WAPL and DDX11-CTF18 have opposite effects on mitotic chromosome structure and sister centromere proximity. (A) Expression of complemented WAPL-HA was monitored by Western blotting as in Figure 1A. (B) Growth curves of cells of indicated genotypes with or without auxin treatment as in Figure 2A. (C) Metaphase chromosomes were analyzed for sister chromatid cohesion as in Figure 5C. (D) Frequency of lagging chromosomes at anaphase was measured as in Figure 5B. (E) Anaphase cells with bridged chromosomes were scored. At least 50 cells for the anaphase cells were analyzed. Auxin was added 6 h before cell collection. (F) Sister centromere distance was measured for the cells of indicated genotypes. CENP-T was used to mark centromeres, and the distance between paired CENP-T signals was measured for at least 200 of chromosomes 1 and 2. (Middle line) Median, (box) 25th and 75th percentiles, (bars) 5th and 95th percentiles. P-values were calculated by Student's t-test and plotted.
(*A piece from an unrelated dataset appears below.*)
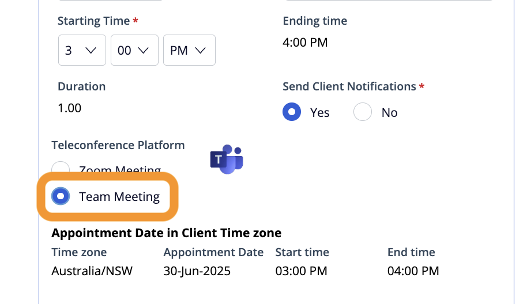Click the Appointment Date in Client Time zone heading
Screen dimensions: 527x304
point(167,233)
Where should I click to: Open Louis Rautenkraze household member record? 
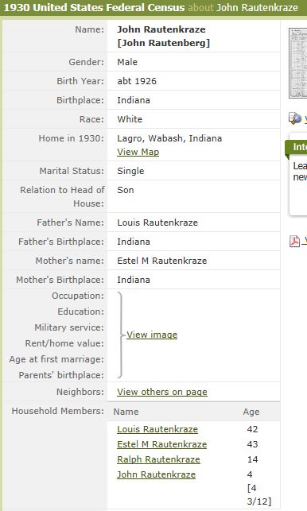pyautogui.click(x=157, y=429)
We further noted that CTF18 and DDX11 deficiency in WAPL-depleted cells decreases the frequency of tight and twisted, visually “unseparated” chromosomes characteristic of WAPL-depleted cells (Fig. 6C; see Fig. 5C; Kawasumi et al. 2017). We thus asked whether such mutual suppression between wapl and ctf18 ddx11 is relevant for the mitotic bridges that are strongly increased in wapl cells. This was indeed the case (Fig. 6E). Next, we examined whether the extreme tightness of sister chromatids in WAPL-depleted cells is improved by loss of CTF18 and DDX11. To this end, we measured the sister centromere proximity in different genotypes by assessing the CENP-T distance. ctf18 ddx11 cells show increased sister centromere distance in comparison with control cells, in line with centromeric SCC defects, whereas WAPL-depleted cells have sister centromeres in very tight proximity (Fig. 6F). Strikingly, ctf18 ddx11 wapl mutants had sister centromere distances similar to control cells, indicating that CTF18-DDX11 and WAPL act in opposing manners on chromosome structure. The results thus indicate that chromosome structure is regulated through an exquisite balance between positive and negative regulation of sister chromatid cohesion and resolution.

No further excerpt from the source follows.